前日のナショナルデーに引き続き、クウェートでは2日連続で祝日が続きます。2月26日は、クウェートが自国の解放を記念する日で、この日にもクウェートじゅうで盛り上がりが見られます。

 

イラク占領軍の撤退を記念

放置されたイラク軍の戦車(1991年)

 

1990年8月2日、イラク軍は、クウェートの「挑発行為」を理由に国境を越えてクウェート領へと侵攻します。この奇襲を前に、クウェート軍はほとんどなす術もありませんでした。イラク軍は避難が遅れた首長家のメンバーを射殺し、傀儡国家の「クウェート共和国」(1990年8月4日~8月8日)を設立したうえでこれを速やかに併合しました。以後、イラクは西側諸国の駐在員を人質にクウェートを占領し続けました。
翌年1月17日より始まったアメリカ軍主体の多国籍軍による湾岸戦争で、イラク軍は兵力を大きく削がれます。2月24日から地上軍によるクウェート解放作戦が始まると、もはや敗北が避けられなくなったイラク政府は、2月26日にクウェートを独立国家として承認、翌日には多国籍軍によりクウェートシティが解放され、イラクは28日までに完全撤退しました。
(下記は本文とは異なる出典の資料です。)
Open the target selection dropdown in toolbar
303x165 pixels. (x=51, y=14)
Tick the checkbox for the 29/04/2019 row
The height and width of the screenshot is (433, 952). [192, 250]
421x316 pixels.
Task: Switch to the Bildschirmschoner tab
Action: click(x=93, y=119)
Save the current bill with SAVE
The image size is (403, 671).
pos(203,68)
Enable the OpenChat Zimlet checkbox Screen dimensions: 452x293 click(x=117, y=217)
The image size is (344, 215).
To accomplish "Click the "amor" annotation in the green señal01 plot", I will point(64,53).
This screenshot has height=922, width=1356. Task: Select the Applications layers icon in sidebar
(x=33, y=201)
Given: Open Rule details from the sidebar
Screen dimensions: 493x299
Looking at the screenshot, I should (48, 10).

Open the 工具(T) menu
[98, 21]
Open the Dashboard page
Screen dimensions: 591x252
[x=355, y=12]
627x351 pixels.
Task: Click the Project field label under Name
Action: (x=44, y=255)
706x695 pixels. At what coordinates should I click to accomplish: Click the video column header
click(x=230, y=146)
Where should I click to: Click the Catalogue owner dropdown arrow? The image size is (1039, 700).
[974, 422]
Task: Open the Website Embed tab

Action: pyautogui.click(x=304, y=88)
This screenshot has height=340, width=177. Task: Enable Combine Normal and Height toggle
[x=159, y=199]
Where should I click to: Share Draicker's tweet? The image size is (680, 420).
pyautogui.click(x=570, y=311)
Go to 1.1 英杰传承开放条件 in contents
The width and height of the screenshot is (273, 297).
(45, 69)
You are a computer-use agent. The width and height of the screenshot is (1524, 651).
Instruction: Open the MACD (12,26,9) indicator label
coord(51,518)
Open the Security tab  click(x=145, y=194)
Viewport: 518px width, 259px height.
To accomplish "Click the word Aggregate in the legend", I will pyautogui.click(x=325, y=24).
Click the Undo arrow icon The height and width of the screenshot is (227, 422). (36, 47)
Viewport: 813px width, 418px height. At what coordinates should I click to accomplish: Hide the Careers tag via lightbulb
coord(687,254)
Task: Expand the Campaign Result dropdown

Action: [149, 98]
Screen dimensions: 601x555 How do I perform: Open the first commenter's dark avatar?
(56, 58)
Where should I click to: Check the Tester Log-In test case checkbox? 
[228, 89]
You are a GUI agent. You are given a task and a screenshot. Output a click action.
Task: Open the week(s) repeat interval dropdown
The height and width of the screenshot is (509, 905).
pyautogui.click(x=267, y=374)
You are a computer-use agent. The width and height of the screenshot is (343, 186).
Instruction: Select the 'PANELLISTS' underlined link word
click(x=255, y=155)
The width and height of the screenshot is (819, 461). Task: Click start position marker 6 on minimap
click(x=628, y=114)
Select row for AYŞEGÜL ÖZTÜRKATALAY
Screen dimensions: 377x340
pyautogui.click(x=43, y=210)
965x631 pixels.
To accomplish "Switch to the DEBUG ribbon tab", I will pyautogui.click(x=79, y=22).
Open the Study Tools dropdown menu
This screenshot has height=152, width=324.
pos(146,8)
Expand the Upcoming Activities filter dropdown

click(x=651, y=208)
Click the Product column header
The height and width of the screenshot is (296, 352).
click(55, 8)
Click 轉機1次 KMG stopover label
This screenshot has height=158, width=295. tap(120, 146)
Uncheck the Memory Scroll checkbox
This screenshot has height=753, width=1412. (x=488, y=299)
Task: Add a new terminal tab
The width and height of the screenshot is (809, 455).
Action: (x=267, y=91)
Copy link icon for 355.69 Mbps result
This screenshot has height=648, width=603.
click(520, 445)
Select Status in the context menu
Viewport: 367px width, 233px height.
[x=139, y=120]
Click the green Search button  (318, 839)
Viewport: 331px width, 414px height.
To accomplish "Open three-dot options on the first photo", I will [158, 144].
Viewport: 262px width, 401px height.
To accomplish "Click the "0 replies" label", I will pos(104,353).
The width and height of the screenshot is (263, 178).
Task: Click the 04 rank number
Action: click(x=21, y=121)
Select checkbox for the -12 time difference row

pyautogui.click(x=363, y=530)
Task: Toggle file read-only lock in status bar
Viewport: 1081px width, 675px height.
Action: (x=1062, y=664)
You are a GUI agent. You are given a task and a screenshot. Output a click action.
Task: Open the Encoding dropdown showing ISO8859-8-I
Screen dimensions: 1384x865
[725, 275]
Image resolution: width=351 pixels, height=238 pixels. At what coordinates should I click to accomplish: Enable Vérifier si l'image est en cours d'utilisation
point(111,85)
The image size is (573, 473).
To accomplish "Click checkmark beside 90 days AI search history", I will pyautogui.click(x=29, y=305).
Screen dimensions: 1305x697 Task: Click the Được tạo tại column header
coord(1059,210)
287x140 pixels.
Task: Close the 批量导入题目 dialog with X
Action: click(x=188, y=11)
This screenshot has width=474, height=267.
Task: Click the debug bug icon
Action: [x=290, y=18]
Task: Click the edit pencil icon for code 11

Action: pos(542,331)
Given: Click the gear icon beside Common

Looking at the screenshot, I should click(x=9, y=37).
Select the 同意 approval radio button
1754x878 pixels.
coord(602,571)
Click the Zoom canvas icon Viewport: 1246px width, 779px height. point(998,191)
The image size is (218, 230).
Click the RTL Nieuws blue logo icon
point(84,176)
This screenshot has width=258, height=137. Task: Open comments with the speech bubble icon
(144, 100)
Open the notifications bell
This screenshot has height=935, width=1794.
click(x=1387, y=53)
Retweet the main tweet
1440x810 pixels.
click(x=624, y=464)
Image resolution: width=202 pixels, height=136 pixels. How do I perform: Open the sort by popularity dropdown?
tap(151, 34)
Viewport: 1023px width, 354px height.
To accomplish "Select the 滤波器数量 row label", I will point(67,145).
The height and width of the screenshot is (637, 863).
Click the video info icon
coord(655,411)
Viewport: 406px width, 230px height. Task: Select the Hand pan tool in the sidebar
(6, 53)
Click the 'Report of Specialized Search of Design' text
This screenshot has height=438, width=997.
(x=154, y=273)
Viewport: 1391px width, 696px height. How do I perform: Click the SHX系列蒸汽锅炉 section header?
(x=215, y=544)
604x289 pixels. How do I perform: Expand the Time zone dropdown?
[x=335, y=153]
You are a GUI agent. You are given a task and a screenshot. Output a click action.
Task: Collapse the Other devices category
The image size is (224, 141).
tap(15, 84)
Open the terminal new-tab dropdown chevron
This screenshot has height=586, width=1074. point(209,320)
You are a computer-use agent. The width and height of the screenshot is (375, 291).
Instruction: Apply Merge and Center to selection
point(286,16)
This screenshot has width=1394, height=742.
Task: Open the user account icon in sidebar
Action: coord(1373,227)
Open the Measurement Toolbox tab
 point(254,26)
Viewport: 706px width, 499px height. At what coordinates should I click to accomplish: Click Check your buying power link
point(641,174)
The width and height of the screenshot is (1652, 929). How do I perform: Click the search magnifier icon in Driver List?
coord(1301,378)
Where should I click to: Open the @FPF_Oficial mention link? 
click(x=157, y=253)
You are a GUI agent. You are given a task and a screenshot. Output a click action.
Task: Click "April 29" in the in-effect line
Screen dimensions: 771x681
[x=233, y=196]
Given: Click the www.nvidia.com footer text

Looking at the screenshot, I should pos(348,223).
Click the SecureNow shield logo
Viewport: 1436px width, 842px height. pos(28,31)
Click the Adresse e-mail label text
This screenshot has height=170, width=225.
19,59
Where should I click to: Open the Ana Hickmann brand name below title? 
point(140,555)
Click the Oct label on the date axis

クウェート政府は、2月26日のイラクによるクウェートの領有権放棄を彼らの敗北宣言とみなし、この日を解放記念日と定めました。

 

クウェートのナショナリズムが最高潮に

クウェートのナショナリズムが最も高ぶる日

 

ナショナルデーから既にクウェート国旗が街中にはためいているクウェートですが、この解放記念日には、クウェート市民が旗を振る姿を見ることができます。
湾岸諸国では唯一、現代戦に巻き込まれた国となったクウェート。この湾岸戦争をきっかけに、クウェートでもナショナリズムが高まりを見せるようになりました。そのこともあり、クウェート解放記念日は、イラクによる占領時代を乗り越えたクウェート人としてのプライドが最高潮に達する日とも言えます。